Фильм "Моя украденная планета" участвовал в программе "Панорама" на Берлинале. Мы встретились с режиссером на утро после премьеры и поговорили о работе над фильмом, Иране и борьбе за права женщин.

Фарахназ Шарифи

В вашем фильме вы рассуждаете о том, что значит быть иранкой. Как бы вы ответили на этот вопрос после того, как закончили съемки и монтаж?

Быть иранкой сейчас сложно, у нас у всех двойная жизнь. Внутри дома и снаружи. Я это показываю в фильме. Нам всегда приходится иметь дело с запретами чего-то, что, возможно, является вполне нормальным для большей части мира. В то же время с точки зрения культуры, искусства, истории быть иранцем прекрасно.

Можно ли быть настоящим иранцем, живя за пределами Ирана?

Я думаю, это вопрос времени. Я не знаю, что со мной будет, если я буду вне Ирана долго. Пока я новичок, через несколько недель будет два года, как я не живу в Иране. Но внутри меня по-прежнему есть Иран. Я несу свою культуру, свою страну, все – в каждой крупице себя. У меня есть мой родной язык, и от него невозможно отказаться. Это часть моей идентичности.

Планируется ли прокат фильма в Иране?

Я знаю, что есть "черный кинорынок" в Иране, и, скорее всего, этот фильм можно будет там найти. Я не знаю, когда и как это произойдет, но я уверена, что его будут показывать в подпольных кинотеатрах, в закрытых телеграм-каналах. Мне важно, чтобы люди в Иране смогли его посмотреть.

• Задания
[a] Ответьте на вопросы по интервью о фильме «Моя украденная планета»:
(i) В какой программе Берлинале участвовал фильм?
(ii) Сколько времени, по словам режиссера, она не живет в Иране?
(iii) Где, по словам режиссера, будут показывать фильм в Иране?
[b] Напишите продолжение интервью о фильме «Моя украденная планета» после последней реплики.

• Строки данных

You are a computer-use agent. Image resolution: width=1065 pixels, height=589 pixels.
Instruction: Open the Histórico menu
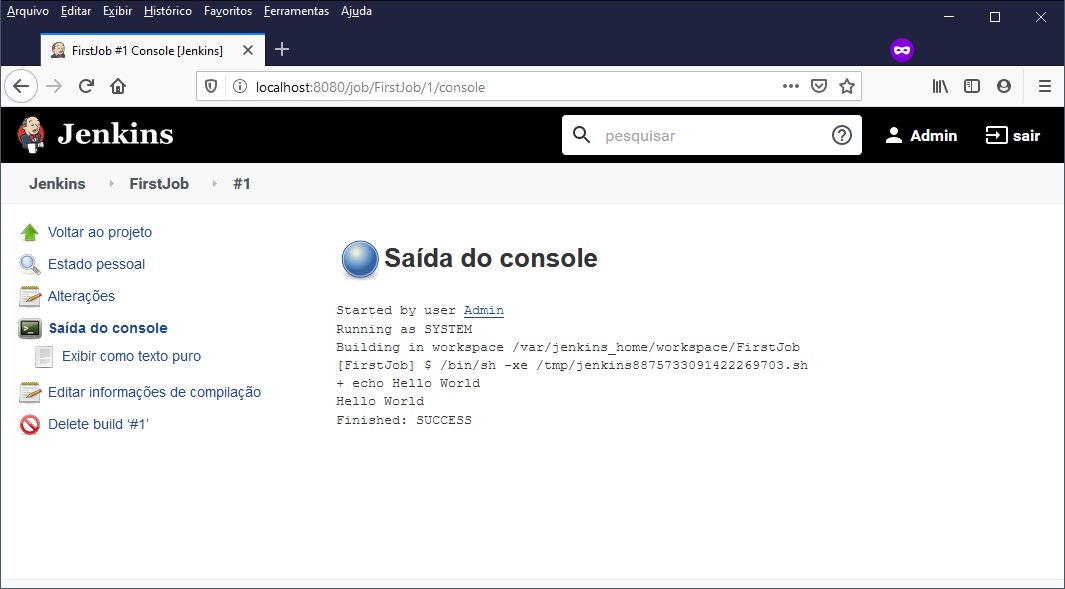pyautogui.click(x=167, y=11)
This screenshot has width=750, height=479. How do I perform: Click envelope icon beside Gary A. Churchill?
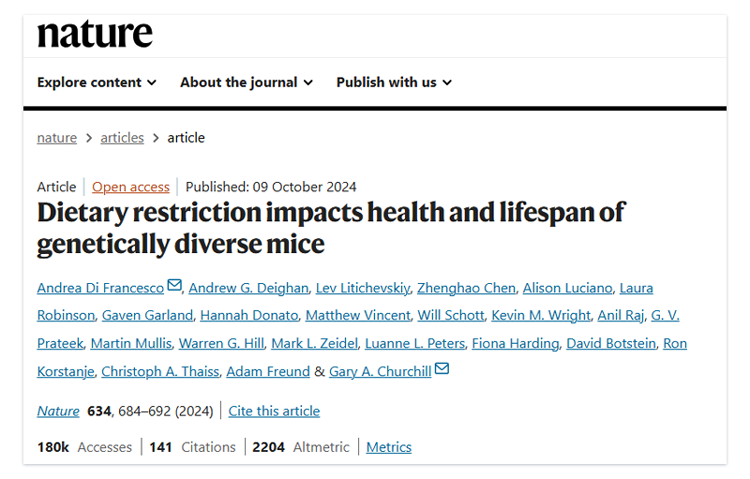pos(441,370)
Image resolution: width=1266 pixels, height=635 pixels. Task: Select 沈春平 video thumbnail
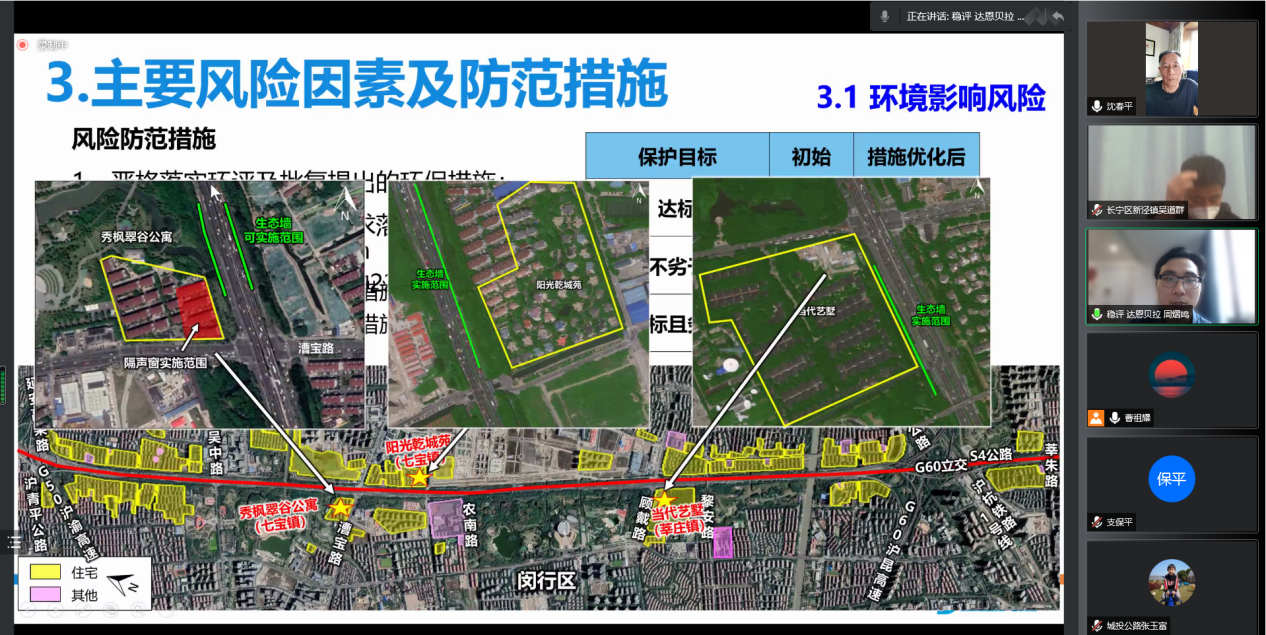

• Ответы
[a]
(i) В программе «Панорама».
(ii) Через несколько недель будет два года.
(iii) В подпольных кинотеатрах и в закрытых телеграм-каналах.

[b]
Кадр из фильма

А как относятся к уехавшим ваши единомышленники, оставшиеся в Иране?

Я не думаю, что существует какой-то раскол между теми, кто уехал и теми, кто остался. Иранцы в любой точке мира понимают и поддерживают друг друга, особенно после движения "Женщина, жизнь, свобода". Я много раз слышала, что впервые иранцы за границей так объединились именно после убийства Махсы Амини. Например, демонстрация в Берлине, которую я показала в фильме, была невероятна, собралось около 100 000 человек, чтобы просто сказать, что мы поддерживаем людей внутри Ирана и что мы все вместе.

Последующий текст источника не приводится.